Bei normalem ESG kann es durch korrodierende Nickel(II)-Sulfideinschlüssen mit einer gewissen Wahrscheinlichkeit zu Spontanbrüchen nach der Herstellung kommen. Um das Auftreten dieser Brüche erheblich zu reduzieren, wird das ESG im Rahmen des Heißlagerungstestes geprüft. Dieser Test sieht vor, dass das ESG über mehrere Stunden hinweg Temperaturen von 280 bis 300 Grad Celsius ausgesetzt. Scheiben, die diesen Heißlagerungstest erfolgreich bestehen, weisen nur eine äußerst geringe Wahrscheinlichkeit eines Spontanbruchs auf und können als ESG-H-Glas bezeichnet werden.

Herstellung

Während der Herstellung wird das Glas auf Temperaturen oberhalb seiner Transformationstemperatur erhitzt und daraufhin schlagartig abgekühlt. Die oberflächennahen Zonen des erhitzten Glases kühlen sich dabei schneller ab als der Kern. Dadurch kommt im Inneren eine Zugspannung und in der Oberfläche eine Druckspannung zu Stande. Die Spannungen gleichen sich derartig aus, dass die gewünschte Belastbarkeit erzielt wird. Durch Zerstörung wird dieses Spannungsgleichgewicht aufgelöst und die Scheibe zerbricht in viele, kleine Bruchstücke.

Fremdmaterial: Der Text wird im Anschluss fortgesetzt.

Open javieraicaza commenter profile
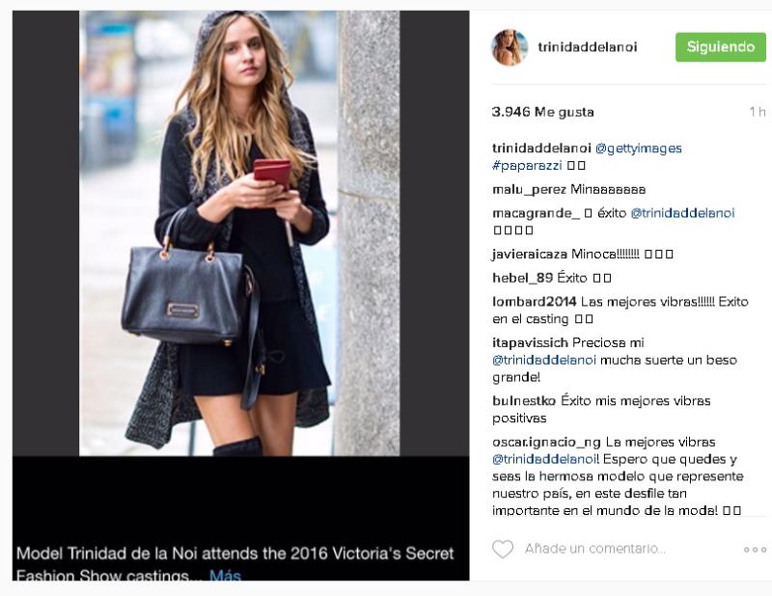The width and height of the screenshot is (772, 596). tap(530, 255)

Verbundsicherheitsglas (VSG)

Definition

Verbundsicherheitsglas ist ein Sicherheitsglas, das aus einem Verbund aus zwei oder mehreren Flachglasscheiben besteht, die mit einer äußerst reißfesten und zähelastischen Folie als Zwischenschicht verbunden sind.

Eigenschaften

Verbundsicherheitsglas wird als splitterbindend bezeichnet. Damit ist gemeint, dass im Falle mechanischer Überbelastung wie einem Schlag, Stoß oder Beschuss das Glas zwar zerbricht, die entstehenden Bruchstücke aber an der reißfesten Folie haften bleiben. Lose, scharfkantige Splitter können bei VSG folglich nicht entstehen. Dadurch wird die Verletzungsgefahr erheblich reduziert und je nach Ausbaustufe ein-, ausbruchs- oder beschusshemmend.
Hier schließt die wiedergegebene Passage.